Wednesday 23 April 2014




 

      When I was a young girl, I used to have some “Required Reading” books along my school years. As you know these were books that students had to read in order to have a test about them. Some of them turned up to be very interesting while others became an absolute torture. These were times when teenagers were not regarded as a potential danger for the society, thus we didn’t use to visit psychologists and the merest sidelong glance was enough to make us shut up. Fortunately I loved reading and I could bear the task more happily than the great majority of my class. However we had to read some books than I cannot imagine students reading in the current context…Kafka and his neurotic Metamorphosis, some chapters of Galdos’ Episodios Nacionales and Pio Baroja’s  El árbol de la Ciencia .
     In those days García Márquez was far from being among the “divinely ordained”, so I was not as lucky as Estrella ….  It was at High School  when  I read him  for very first time and although the reading was compulsory I finished the book the same afternoon that it fell into my hands “. The thing is that I discovered “Gabo” in another way. A group of youngsters were part of an amateur theatre group called “La Caña”, and José Martin Recuerda used to come to Motril to watch our rehearsals. One day he gave us a present  and it was precisely El Otoño del Patriarca . I had never read García Márquez but it was “the beginning of a beautiful friendship”.
     What I liked most of his work was the simplicity to express emotions. He was true with himself, to his way of seeing reality in a clear and honest way. These magic, these apparently absurd elements were taking a natural part in a realistic environnement. At some time I learnt that it was called “magic realism”.  Gabriel García Márquez has passed away but he was such a brilliant writer that, generously, shared his experiences with us. This is an extract  from “Cien Años de Soledad” that I find particularly beautiful, full of an amazing simplicity…

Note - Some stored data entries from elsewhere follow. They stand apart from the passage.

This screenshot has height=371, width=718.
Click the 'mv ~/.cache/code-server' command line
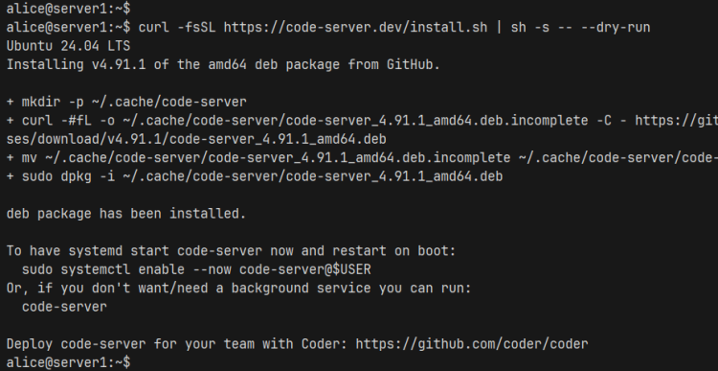click(362, 158)
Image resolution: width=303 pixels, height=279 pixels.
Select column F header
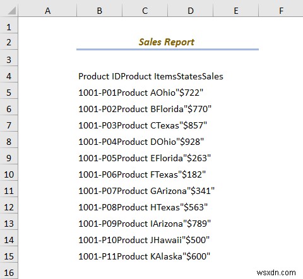tap(281, 11)
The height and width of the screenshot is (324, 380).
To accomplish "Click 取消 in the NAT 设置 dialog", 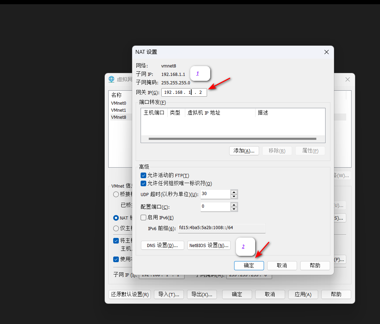I will pos(282,266).
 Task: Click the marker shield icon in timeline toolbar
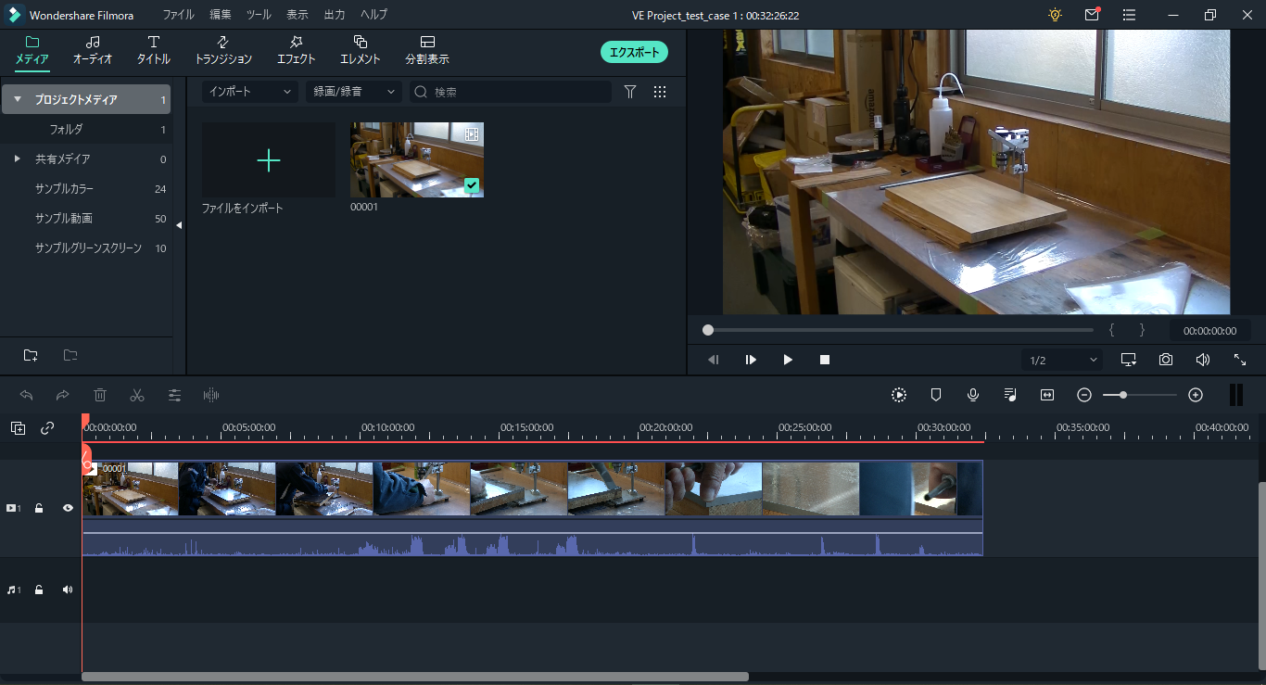936,395
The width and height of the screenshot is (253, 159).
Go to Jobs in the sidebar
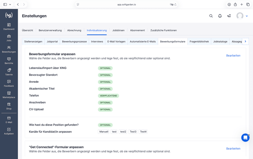coord(9,38)
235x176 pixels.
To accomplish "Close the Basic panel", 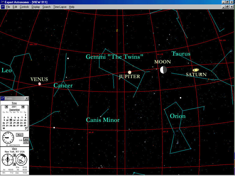I will coord(27,98).
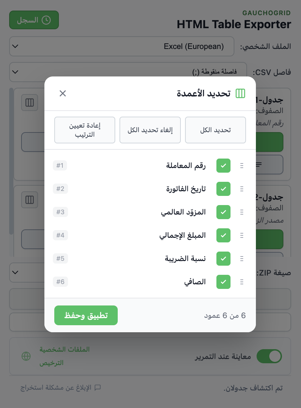Click the green columns icon in dialog header

click(x=240, y=93)
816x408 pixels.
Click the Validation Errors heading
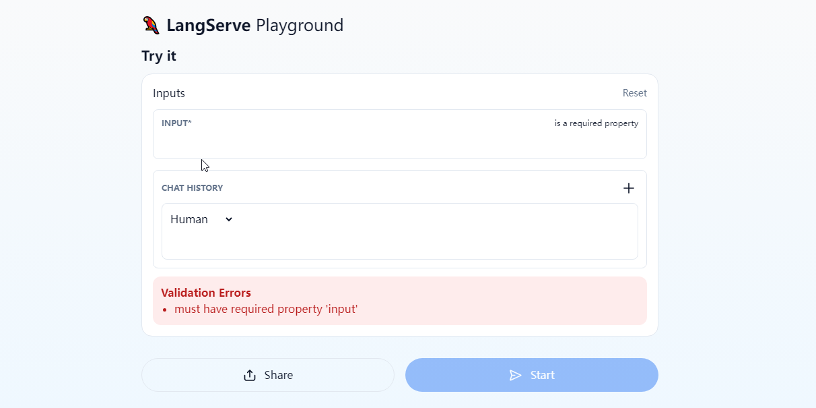click(x=206, y=292)
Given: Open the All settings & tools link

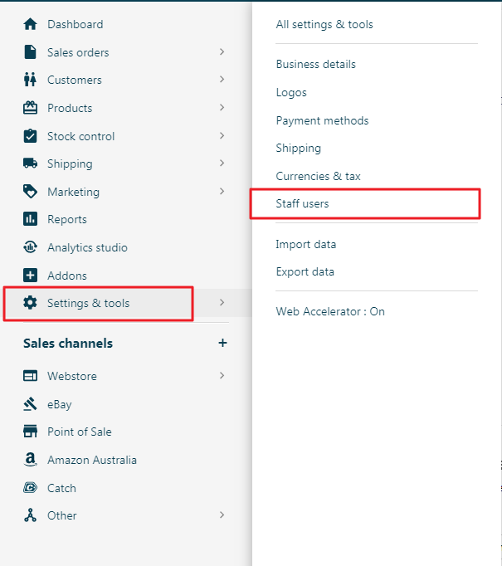Looking at the screenshot, I should (x=324, y=24).
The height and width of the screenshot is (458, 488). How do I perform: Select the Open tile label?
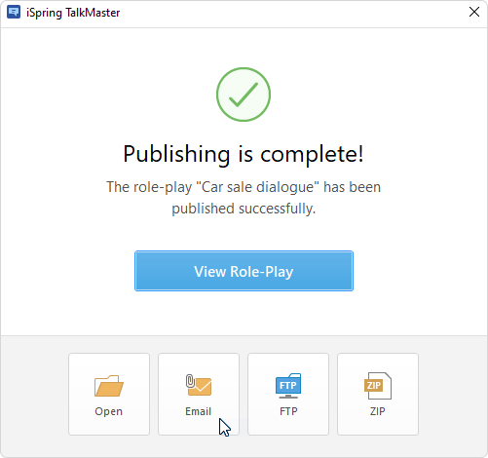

     Deslumbrada por tantas y tan maravillosas invenciones, la gente de Macondo no sabía por dónde empezar a asombrarse. Se trasnochaban contemplando las pálidas bombillas eléctricas alimentadas por la planta que llevó Aureliano Triste en el segundo viaje del tren, y a cuyo obsesionante tumtum costó tiempo y trabajo acostumbrarse. Se indignaron con las imágenes vivas que el próspero comerciante don Bruno Crespi proyectaba en el teatro con taquillas de bocas de león, porque un personaje muerto y sepultado en una película, y por cuya desgracia se derramaron lágrimas de aflicción, reapareció vivo y convertido en árabe en la película siguiente. El público que pagaba dos centavos para compartir las vicisitudes de los personajes, no pudo soportar aquella burla inaudita y rompió la silletería. El alcalde, a instancias de don Bruno Crespi, explicó mediante un bando que el cine era una máquina de ilusión que no merecía los desbordamientos pasionales del público.